All I know is that if my boy sleeps in bed with grandma, you never know what’s going to happen…..he could end up carrying his wife’s purse for her down the line. Not being a proper male role model if I allow that! ;-)

Julia

January 14th, 2010
6:44 pm

Hey FCM – you said your DD played the Viola – have you ever down loaded sheet music for her?? I am looking for the violin part on the song by Zach Brown Band chicken fried :)

FCM

January 14th, 2010
8:44 pm

Not yet. We are still in baby steps. She loves her viola though. They have the largest Orc class ever in her school — 75 in just her grade! I asked her if she was an Orca Dork and she said “how did you know????????” :) I will write you at that email either tonight or before work in the AM.

Julia

January 14th, 2010
10:03 pm

Thank you FCM orka dork :).. that is so cute :)

Tiffany

January 14th, 2010
11:57 pm

I think that these programs in the schools are VERY important. If this can save even one child from being molested, it is well worth it.

Abby

January 15th, 2010
7:32 am

M.K. sounds like she’s been hurtful to her daughter just like the other kids were. Did you read how she started her first post: “…my daughter. You see, she was born with horrific facial deformities…”

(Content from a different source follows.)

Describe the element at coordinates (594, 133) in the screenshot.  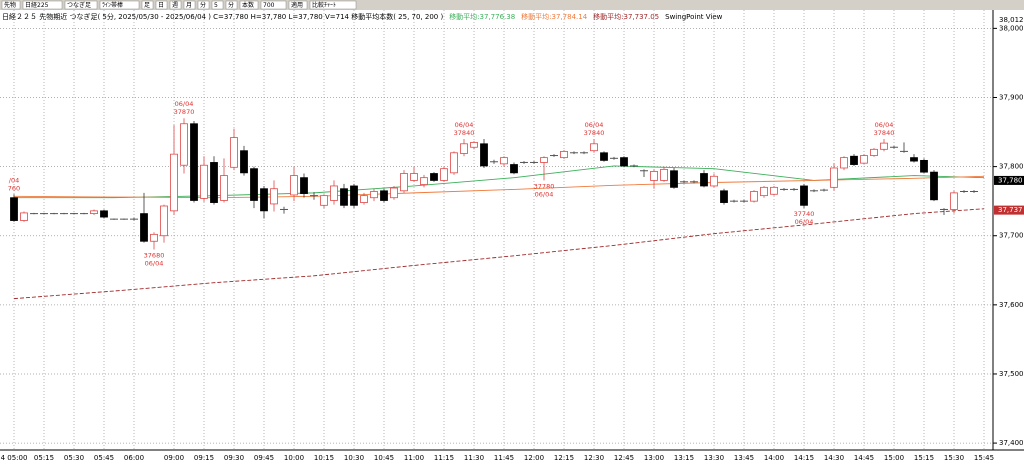
I see `swing-annotation: 37840` at that location.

Most people would say: “severe facial abnormalities” or something like that. Not “HORRIFIC.” I can see her now. “Honey, your face if horrific and deformed, but I love you.” Yeah, that’ll help the kid’s self esteem. Watch what you say M.K. – your words can be more damning than any kid’s.

Shirley

January 15th, 2010
9:54 am

I think the programs in the schools are important. I’m not at all offended by it. Some kids go home to a relative who abuses and they are told “don’t tell.” It’s important that I inform my own kids good touches and bad touches. For some kids they have a “don’t tell” and they are scared something bad will happen. It’s not about the school trying to be the parent. It’s about the school protecting children from bad parents.

mark

January 17th, 2010
11:01 am

As a stay at home dad for 21 years, I learned that you need to teach the lessons at home as well

rhythmtoread.com

wmsmommy

January 18th, 2010
9:53 am

FCM: Why exactly would you call your child an “Orca Dork?” I mean, even if the child knows the same language, doesn’t it seem somewhat stereotypical and unkind?

shaggy

January 18th, 2010
3:18 pm

wmsmommy:
The “orca” obviously is short for “orchestra”, with a little inside joke on “dork” between FCM and her kid. I have NEVER known a band kid that didn’t playfully consider themselves dorks.
You must suffer from “contraction of the sphincter” syndrome…or your kid and those close to you suffers greatly from your syndrome. just saying.

DB

January 18th, 2010
6:32 pm

@shaggy — I think you’re right. My daughter is majoring in a music-related field, and was a proud self-proclaimed “band geek” throughout high school. :-)

ConcreteAngel

February 7th, 2010
11:59 am

I believe that schools should talk about child molestation and that if they wait until fifth grade or later to do it then they have waited too late. I speak from expierience because i was molested as a child and by fifth grade it had already stooped and left its scars.

I also want to add (not from personal expirience) that a reason for a parent not wanting their child to know about molestation is that they might be abusin their kids.